Despite their challenges, both Sakchekapo and Pemmican agree shutting down the high school — which has become a second home for many of the students, and where many do feel safe — isn’t the answer. Instead, the grown-ups need to do more to engage with the students, many of whom are struggling with homesickness and culture shock.

“I sat down and thought about it — all these things that are happening, it could happen to me, it could happen to my friends,” said Pemmican about the recent deaths of Begg and Keeash. “Maybe it is a good idea. But at the same time, I think of all the good things that come out of DFC, and and the pros are longer than the cons, even though cons can be very dramatic.”
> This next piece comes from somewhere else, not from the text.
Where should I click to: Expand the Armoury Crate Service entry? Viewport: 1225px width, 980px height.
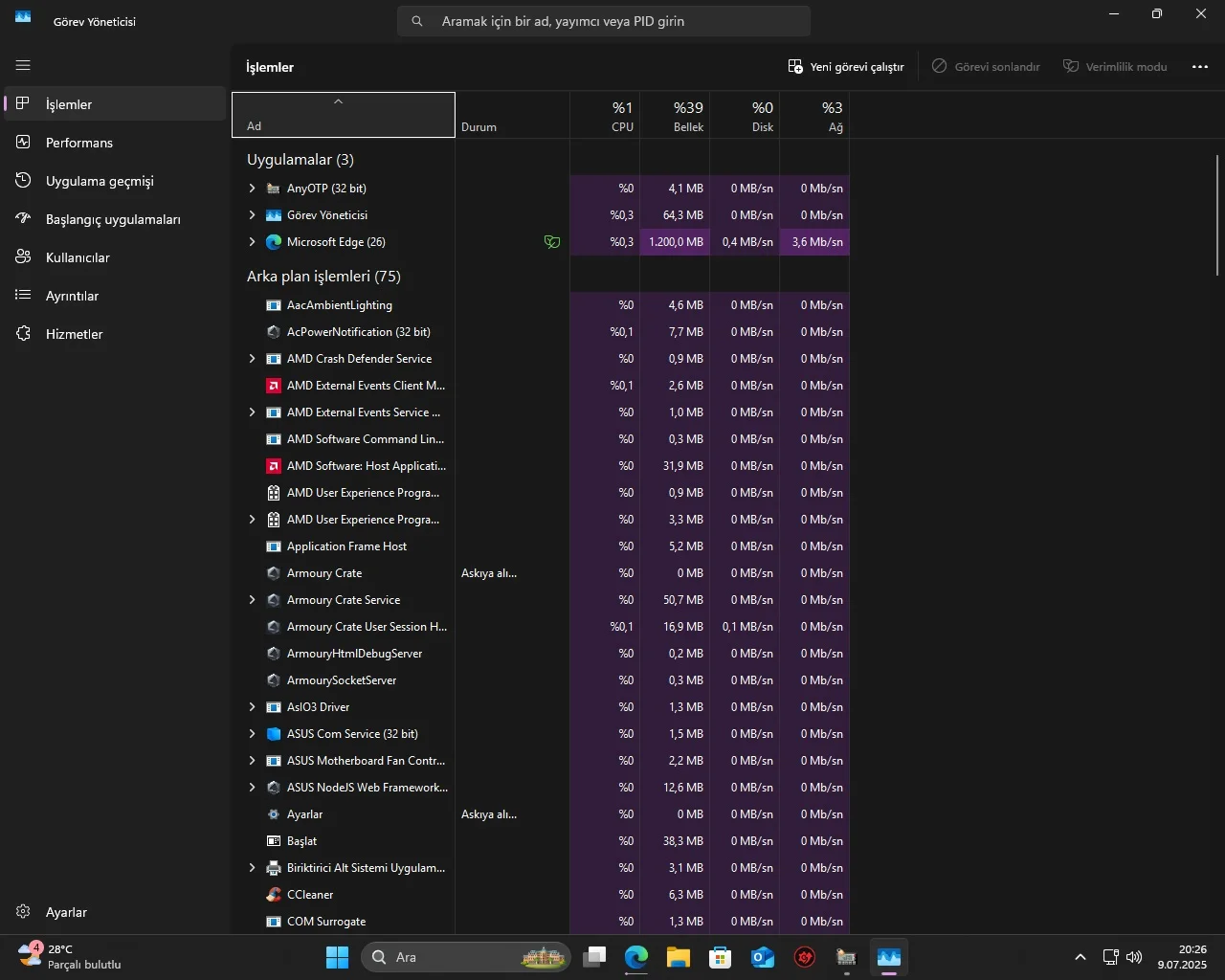point(252,600)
Bannon, who went to the provincially run St. Patrick High School, understands the appeal of DFC all too well — her own experience of high school was one of segregation and isolation, both in and out of the school. She remembers how at St. Patrick, Indigenous and non-Indigenous kids had their own turfs.

On one side of the school was Moodie Street, where the white kids would gather, and on the other: “I can’t even tell you what that street was because we just called it ‘the Native side,’” she says, adding that the segregation felt systemic. The Indigenous kids’ lockers were all placed together, and the native language classes were held in the basement, right next to the pregnancy class, she says.

And while she doesn’t consider the kind of advice Moffatt offers to be ideal, she agrees it’s the approach that needs to be taken.

“If you want those kids to be safe, than you’re going to have to be giving them that kind of advice, and it’s very unfortunate,” she says.

“It’s a generational ignorance. These are all old families that are here,” she says, looking down at the Kaministiquia River, where the bodies of two Indigenous teenagers — Jethro Anderson in 2000 and Jordan Wabasse in 2011 — have been been found.The giant Mount McKay looms on the other side of the river.

For the Fort William First Nation, where Bannon is from, the location is sacred and spiritual. Sometimes, when she’s feeling down, she takes her Alaskan puppy to hike up the mountain.

“It’s such a miserable place,” she says. “Sometimes when I get sick of Thunder Bay, I just go up there and forget everything.”